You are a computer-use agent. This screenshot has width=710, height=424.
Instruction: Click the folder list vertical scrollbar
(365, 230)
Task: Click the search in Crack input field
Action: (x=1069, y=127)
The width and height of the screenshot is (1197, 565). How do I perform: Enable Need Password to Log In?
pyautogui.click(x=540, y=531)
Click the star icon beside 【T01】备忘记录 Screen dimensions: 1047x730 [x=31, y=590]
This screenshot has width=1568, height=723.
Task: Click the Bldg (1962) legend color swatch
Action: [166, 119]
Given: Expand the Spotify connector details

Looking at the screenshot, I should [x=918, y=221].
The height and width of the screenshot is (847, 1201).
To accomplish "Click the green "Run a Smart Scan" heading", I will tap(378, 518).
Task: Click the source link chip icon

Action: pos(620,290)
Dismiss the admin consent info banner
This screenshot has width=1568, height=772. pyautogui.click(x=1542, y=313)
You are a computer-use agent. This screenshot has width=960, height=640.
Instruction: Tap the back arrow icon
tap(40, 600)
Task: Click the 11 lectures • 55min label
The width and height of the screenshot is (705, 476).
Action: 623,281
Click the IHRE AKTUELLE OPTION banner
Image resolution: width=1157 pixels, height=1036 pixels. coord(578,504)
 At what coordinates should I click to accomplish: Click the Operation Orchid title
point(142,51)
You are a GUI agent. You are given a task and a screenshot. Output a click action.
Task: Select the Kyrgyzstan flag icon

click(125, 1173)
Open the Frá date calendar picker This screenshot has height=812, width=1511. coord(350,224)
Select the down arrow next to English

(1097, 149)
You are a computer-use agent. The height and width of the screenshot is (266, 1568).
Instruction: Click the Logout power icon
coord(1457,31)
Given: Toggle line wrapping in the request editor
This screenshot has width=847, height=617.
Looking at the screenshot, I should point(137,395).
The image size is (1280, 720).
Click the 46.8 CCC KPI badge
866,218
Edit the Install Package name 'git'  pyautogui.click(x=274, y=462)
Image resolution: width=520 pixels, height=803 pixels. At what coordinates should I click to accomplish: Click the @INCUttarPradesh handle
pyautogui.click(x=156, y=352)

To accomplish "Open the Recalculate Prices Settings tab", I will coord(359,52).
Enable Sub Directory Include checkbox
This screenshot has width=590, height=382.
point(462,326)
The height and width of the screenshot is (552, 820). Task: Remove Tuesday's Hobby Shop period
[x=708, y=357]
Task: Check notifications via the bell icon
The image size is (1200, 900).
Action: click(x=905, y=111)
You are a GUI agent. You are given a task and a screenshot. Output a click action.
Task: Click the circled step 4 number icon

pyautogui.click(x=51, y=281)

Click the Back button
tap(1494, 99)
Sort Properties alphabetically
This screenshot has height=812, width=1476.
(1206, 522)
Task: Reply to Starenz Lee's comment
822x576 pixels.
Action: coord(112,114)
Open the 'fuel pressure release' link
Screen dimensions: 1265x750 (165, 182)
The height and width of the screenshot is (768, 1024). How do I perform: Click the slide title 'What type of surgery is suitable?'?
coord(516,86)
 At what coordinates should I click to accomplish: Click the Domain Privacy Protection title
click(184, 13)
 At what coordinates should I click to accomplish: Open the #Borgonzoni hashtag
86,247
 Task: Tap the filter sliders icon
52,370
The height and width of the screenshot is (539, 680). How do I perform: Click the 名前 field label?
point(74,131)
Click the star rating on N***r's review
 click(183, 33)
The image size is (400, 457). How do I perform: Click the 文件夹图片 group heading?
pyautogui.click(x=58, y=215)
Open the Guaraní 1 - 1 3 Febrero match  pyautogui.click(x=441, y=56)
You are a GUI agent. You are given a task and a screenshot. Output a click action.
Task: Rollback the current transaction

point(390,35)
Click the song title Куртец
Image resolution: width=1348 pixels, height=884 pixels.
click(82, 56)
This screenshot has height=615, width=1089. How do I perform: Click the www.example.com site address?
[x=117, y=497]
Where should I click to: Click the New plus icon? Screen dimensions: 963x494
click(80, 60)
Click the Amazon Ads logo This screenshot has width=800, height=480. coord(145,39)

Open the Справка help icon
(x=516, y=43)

★ ★ ★ ★ ★

** Work instruction **
All lines that contain the word "will" must be copied from the records above.

** Answer for the task **
To accomplish "Click the green "Run a Smart Scan" heading", I will tap(378, 518).
To accomplish "Open the Recalculate Prices Settings tab", I will coord(359,52).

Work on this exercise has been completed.